:: RECORDS FOR THE EXERCISE ::

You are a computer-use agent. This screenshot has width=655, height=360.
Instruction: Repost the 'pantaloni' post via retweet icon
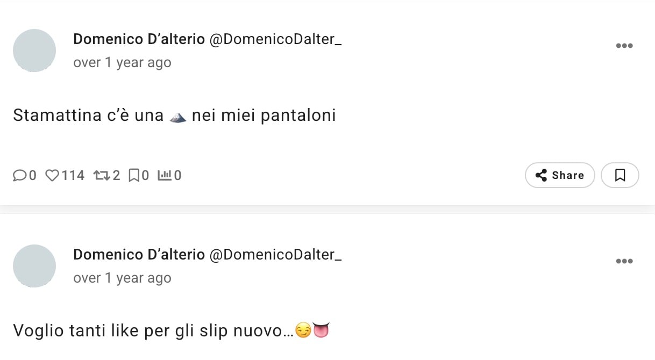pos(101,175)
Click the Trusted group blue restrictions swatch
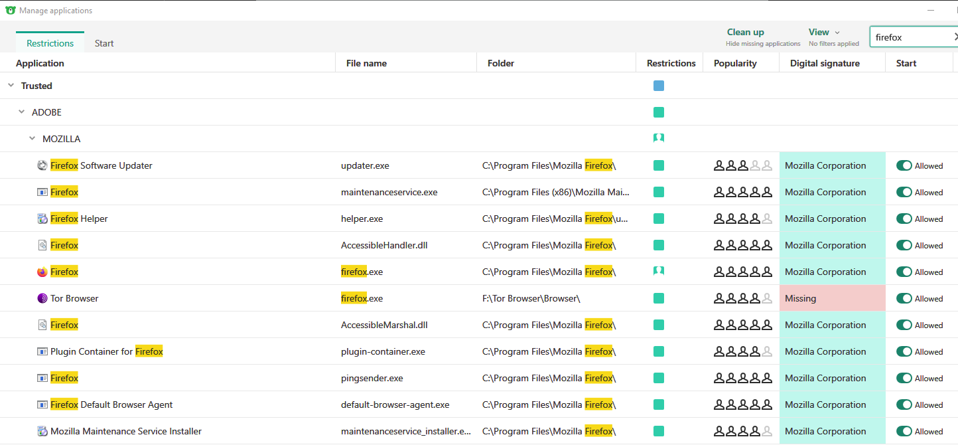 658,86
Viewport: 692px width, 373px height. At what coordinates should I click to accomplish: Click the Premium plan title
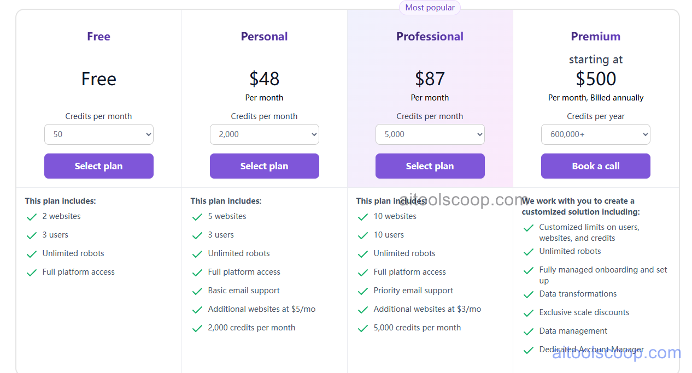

:::

AIM:
Express every line of the records as a JSON list of strings, one string per line and no strings for blank lines. Omit the pictures from the answer.

RESULT:
[
  "You are a computer-use agent. This screenshot has width=655, height=360.",
  "Instruction: Repost the 'pantaloni' post via retweet icon",
  "pos(101,175)",
  "Click the Trusted group blue restrictions swatch",
  " 658,86",
  "Viewport: 692px width, 373px height. At what coordinates should I click to accomplish: Click the Premium plan title"
]